Bon, jusqu’ici nous sommes en terrain familier, un bon Hercule Poirot à l’ancienne, qui sera sympa certes, mais un peu déjà vu. Détrompez-vous ! A Couteaux Tirés avait déjà placé la barre assez haut, mais avec Glass Onion, Rian Johnson a plus que relevé son propre défi. Le film est une véritable réinvention du genre, un whodunit d’un nouveau calibre qui s’amuse à défaire les codes très stricts de l’enquête style « cluedo » pour nous proposer un jeu de piste cinématographique nouveau. Le tour de force du réalisateur est de rester toujours très subtil et d’accompagner son spectateur vers ses nouvelles propositions narratives sans le brusquer ni le rebuter. On parle malgré tout d’un genre qui a connu son âge d’or dans la littérature, avec Agatha Christie et Sherlock Holmes, puis qui a été plus qu’exploité au cinéma (en témoigne les récents remakes du Crime de l’Orient Express et de Mort sur le Nil). Rian Johnson assimile cet héritage colossal et parvient à le renouveler. D’abord en créant un nouveau personnage d’enquêteur, en écrivant un nouveau genre d’énigme (qui commente elle-même les mécanismes d’une enquête) puis en inscrivant toujours plus ses suspects dans une actualité brûlante.

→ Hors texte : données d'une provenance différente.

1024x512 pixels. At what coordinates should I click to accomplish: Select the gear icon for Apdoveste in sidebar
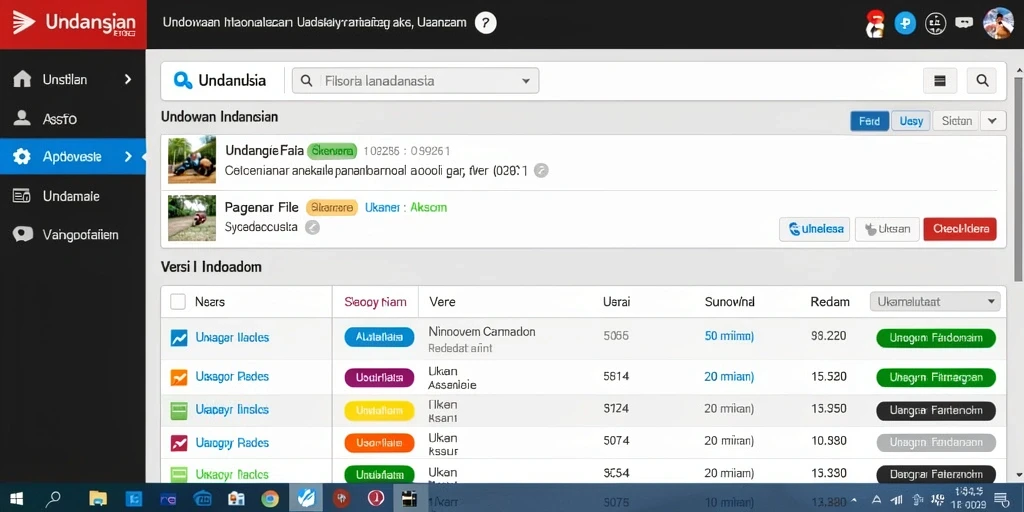[x=22, y=157]
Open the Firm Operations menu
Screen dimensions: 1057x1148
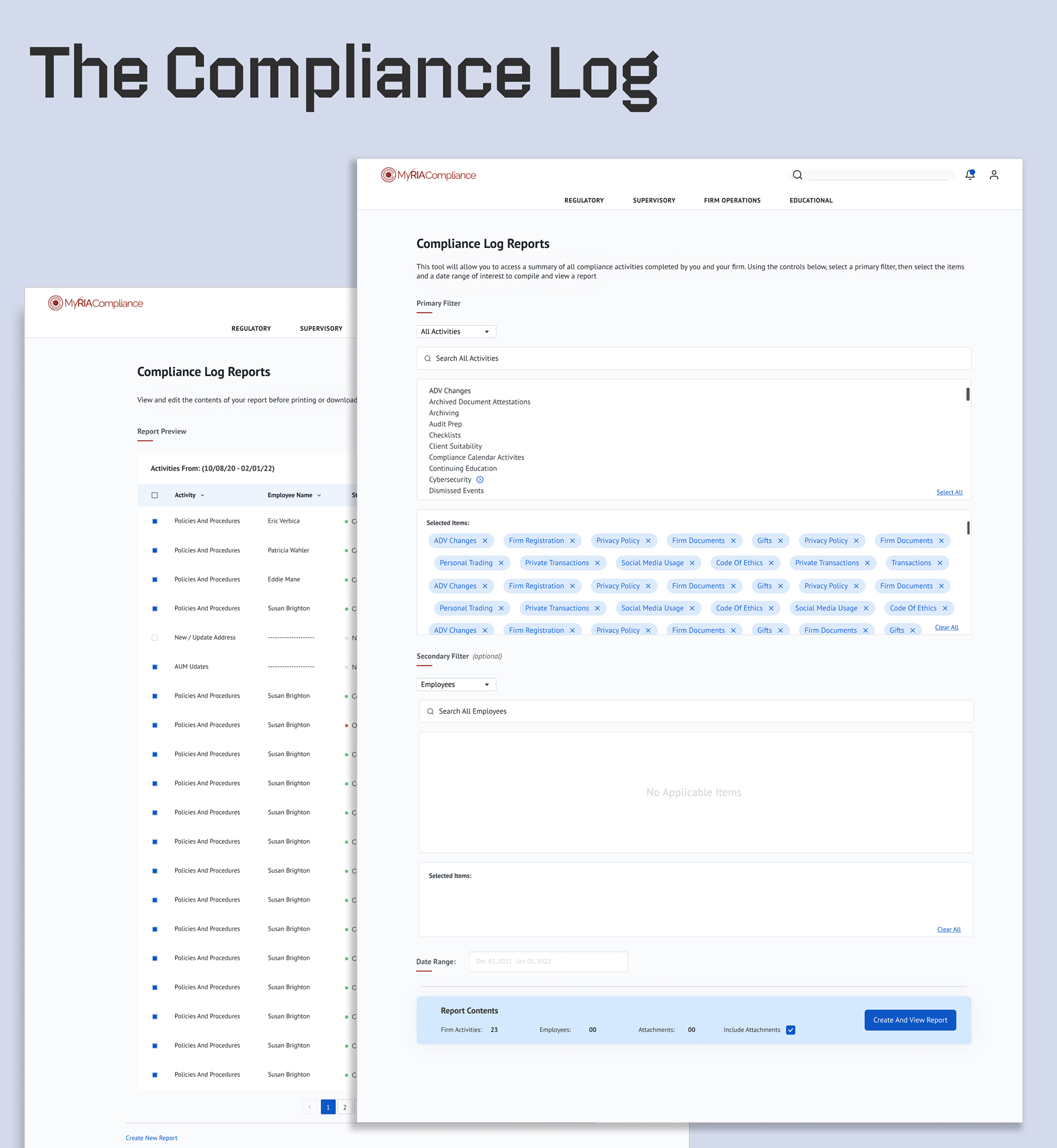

Hercule Poirot et Sherlock Holmes sont forts sympathiques, mais ils viennent d’un autre temps. L’enquête menée par Benoit Blanc dans Glass Onion se déroule durant la pandémie de COVID-19, en plein confinement avec des personnages masqués au début du film. De plus, toujours dans sa logique de renouvellement du genre, le réalisateur présente des suspects qui sont tous potentiellement coupables pour les mêmes raisons intrinsèques qui tapissent le whodunit depuis sa création : la cupidité, la jalousie, la corruption, le mensonge etc… Tout en gardant ces motivations primaires et universelles (avouons-le, nous avons tous rêvé d’assassiner notre meilleur(e) ami(e) pour son argent/couple/playstation), Rian Johnson insuffle là aussi une dose d’actualisation dans l’écriture de ses personnages qui va ajouter un discours sous-jacent intéressant.

Dans A Couteaux Tirés, Rian Johnson utilisait le support de l’enquête pour nous divertir mais aussi pour nous parler des bassesses familiales et du racisme quand la question de l’argent entre en jeu. Dans Glass Onion, il raconte, au terme d’une enquête tout aussi excitante, la corruption au sein d’un groupe pseudo-amis et la relation trop étroite qui unit les géants de la technologie, les gouvernements et le système judiciaire. Une mise en scène intelligente et une structure narrative neuve apparaissent comme la clé de voûte d’un film qui marque un passage important dans l’histoire du whodunit. Benoit Blanc peut être fier de s’inscrire dignement dans la lignée de Holmes et de Poirot.